Given problem:
Format the rows from the line with "At what coordinates should I click to accomplish: Open DNS" to the line with "Action: (378, 44)" as a JSON list of strings, one string per line, leaving out blank lines. Include no other rows.

· · · · · · ·

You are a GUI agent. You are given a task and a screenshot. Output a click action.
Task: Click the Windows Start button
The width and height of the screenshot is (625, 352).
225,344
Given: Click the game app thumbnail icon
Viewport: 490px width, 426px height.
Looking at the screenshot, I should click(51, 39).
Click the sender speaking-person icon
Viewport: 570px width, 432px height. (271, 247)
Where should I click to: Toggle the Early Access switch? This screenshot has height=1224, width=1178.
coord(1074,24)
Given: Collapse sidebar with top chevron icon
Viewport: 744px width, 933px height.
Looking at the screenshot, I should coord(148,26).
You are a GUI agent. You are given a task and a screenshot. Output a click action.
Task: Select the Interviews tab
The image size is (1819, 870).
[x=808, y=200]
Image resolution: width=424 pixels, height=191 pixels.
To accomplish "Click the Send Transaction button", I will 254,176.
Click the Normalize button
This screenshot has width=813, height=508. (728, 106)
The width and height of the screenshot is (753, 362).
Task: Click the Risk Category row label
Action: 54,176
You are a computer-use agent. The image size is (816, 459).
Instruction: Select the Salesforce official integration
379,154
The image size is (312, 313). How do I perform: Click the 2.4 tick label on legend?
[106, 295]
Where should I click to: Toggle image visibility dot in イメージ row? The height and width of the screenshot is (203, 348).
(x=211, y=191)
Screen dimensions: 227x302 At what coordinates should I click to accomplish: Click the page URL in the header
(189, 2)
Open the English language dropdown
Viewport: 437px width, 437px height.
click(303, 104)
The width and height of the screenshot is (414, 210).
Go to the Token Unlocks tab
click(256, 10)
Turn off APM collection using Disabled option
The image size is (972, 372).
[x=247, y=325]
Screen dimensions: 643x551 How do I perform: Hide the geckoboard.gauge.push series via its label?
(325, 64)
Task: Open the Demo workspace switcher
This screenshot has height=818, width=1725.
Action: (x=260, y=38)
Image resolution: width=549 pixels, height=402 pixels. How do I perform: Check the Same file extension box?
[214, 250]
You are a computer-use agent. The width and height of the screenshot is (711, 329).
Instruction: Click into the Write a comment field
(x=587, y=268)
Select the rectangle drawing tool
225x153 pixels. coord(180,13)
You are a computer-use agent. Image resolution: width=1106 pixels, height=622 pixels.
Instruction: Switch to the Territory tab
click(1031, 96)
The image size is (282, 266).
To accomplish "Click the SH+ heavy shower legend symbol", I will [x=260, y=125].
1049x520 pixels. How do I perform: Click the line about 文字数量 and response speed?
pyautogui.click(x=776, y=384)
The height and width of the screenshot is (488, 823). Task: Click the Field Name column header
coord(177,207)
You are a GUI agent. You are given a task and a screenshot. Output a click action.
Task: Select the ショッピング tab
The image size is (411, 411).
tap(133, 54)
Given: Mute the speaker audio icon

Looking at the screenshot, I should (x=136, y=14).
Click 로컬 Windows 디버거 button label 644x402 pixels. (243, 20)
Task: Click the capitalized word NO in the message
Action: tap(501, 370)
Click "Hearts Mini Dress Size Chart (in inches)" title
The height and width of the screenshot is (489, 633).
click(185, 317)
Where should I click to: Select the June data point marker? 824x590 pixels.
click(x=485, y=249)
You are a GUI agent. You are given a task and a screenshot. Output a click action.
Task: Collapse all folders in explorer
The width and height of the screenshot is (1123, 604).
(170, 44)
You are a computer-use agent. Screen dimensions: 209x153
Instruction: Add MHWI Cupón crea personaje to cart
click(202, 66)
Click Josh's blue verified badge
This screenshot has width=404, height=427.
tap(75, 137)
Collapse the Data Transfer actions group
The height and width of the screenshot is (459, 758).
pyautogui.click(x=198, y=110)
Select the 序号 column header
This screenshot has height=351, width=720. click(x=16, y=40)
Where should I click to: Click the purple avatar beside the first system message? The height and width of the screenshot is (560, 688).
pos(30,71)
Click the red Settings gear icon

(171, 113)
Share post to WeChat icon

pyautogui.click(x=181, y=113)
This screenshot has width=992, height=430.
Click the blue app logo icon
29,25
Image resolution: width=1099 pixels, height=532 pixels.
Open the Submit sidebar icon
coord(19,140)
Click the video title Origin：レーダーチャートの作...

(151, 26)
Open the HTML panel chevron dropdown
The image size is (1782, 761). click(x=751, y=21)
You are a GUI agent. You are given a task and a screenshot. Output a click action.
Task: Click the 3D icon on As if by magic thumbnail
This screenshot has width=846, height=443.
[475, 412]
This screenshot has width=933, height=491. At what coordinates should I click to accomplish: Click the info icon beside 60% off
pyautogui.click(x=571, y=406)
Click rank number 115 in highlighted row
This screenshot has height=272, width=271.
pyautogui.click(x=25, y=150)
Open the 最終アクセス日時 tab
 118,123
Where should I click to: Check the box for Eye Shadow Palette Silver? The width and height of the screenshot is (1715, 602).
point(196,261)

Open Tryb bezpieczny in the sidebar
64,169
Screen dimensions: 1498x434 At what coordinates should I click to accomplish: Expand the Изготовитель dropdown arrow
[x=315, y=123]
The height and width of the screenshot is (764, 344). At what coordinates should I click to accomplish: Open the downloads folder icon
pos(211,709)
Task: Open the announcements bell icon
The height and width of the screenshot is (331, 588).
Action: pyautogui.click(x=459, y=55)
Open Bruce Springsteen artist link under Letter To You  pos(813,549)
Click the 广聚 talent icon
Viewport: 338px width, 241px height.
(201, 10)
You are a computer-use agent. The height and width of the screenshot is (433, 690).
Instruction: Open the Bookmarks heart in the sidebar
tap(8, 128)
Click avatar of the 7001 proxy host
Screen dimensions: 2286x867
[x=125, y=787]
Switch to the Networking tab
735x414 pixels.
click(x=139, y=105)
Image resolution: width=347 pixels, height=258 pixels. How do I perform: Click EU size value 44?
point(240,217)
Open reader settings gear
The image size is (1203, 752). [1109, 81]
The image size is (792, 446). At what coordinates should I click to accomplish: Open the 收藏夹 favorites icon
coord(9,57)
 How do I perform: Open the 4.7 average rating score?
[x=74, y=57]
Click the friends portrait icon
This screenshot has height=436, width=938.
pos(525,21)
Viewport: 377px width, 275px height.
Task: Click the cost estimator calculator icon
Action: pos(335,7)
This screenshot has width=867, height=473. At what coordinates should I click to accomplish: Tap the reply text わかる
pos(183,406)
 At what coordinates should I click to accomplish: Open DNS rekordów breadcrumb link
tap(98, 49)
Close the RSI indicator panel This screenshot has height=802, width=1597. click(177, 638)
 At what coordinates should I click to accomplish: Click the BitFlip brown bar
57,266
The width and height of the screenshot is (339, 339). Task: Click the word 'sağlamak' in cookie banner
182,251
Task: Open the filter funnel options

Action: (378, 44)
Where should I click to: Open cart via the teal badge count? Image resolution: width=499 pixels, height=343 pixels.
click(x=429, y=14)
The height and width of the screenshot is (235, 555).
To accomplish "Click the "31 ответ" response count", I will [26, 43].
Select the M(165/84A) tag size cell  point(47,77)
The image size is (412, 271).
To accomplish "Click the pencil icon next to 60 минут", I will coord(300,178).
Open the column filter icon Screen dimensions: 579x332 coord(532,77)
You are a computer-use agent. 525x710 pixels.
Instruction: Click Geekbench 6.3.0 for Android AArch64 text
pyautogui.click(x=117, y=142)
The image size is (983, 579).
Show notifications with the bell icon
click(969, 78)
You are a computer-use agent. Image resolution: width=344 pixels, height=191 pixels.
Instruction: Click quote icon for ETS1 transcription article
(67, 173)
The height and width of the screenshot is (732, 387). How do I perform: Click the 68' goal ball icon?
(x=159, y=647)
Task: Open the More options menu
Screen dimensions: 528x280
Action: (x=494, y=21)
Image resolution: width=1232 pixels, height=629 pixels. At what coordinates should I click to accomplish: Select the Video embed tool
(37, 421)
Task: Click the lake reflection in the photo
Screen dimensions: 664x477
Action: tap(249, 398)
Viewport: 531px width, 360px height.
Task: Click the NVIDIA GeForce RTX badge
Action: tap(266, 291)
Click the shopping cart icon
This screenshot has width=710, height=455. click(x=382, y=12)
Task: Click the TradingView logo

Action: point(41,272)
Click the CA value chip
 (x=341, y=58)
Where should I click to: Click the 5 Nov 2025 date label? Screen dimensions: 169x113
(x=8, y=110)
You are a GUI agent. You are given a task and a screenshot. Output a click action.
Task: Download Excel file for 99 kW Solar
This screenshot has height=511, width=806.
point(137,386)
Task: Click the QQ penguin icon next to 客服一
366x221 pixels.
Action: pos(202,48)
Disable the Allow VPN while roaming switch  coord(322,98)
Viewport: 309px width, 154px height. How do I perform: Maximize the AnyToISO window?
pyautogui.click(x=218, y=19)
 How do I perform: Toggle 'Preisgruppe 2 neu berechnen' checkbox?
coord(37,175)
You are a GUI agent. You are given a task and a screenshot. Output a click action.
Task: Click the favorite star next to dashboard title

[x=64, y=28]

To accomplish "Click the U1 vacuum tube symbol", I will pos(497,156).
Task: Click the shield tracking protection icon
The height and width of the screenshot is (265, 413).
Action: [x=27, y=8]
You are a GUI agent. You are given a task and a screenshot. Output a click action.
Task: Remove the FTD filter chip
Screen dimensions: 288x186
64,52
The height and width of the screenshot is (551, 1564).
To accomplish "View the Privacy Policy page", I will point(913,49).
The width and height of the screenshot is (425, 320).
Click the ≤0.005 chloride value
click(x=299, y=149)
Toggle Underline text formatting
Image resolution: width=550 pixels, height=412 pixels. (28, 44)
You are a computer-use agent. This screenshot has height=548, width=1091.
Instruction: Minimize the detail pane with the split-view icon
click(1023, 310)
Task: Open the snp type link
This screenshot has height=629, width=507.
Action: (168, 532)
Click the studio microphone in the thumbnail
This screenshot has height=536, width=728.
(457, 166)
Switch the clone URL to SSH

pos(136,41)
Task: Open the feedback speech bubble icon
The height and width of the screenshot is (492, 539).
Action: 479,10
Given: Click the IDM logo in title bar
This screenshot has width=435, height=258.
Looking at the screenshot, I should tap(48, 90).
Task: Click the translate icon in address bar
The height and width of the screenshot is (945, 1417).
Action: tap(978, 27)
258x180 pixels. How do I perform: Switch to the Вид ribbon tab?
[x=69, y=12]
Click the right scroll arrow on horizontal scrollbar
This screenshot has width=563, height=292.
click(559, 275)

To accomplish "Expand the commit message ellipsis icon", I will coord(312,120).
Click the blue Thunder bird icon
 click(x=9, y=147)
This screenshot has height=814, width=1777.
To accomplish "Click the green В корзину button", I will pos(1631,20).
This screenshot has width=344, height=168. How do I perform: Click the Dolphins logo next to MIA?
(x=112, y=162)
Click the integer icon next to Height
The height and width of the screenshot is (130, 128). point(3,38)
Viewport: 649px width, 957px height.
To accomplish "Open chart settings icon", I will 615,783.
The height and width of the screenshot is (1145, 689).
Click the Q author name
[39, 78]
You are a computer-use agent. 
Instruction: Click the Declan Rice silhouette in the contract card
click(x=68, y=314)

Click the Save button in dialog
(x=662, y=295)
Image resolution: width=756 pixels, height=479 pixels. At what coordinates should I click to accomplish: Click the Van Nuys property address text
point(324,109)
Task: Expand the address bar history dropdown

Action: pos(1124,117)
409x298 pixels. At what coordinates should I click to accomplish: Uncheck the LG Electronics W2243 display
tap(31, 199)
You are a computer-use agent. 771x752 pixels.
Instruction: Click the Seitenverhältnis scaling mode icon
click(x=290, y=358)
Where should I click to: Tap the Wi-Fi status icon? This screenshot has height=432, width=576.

· · · · · · ·

Task response:
[
  " At what coordinates should I click to accomplish: Open DNS rekordów breadcrumb link",
  "tap(98, 49)",
  "Close the RSI indicator panel This screenshot has height=802, width=1597. click(177, 638)",
  " At what coordinates should I click to accomplish: Click the BitFlip brown bar",
  "57,266",
  "The width and height of the screenshot is (339, 339). Task: Click the word 'sağlamak' in cookie banner",
  "182,251",
  "Task: Open the filter funnel options",
  "Action: (378, 44)"
]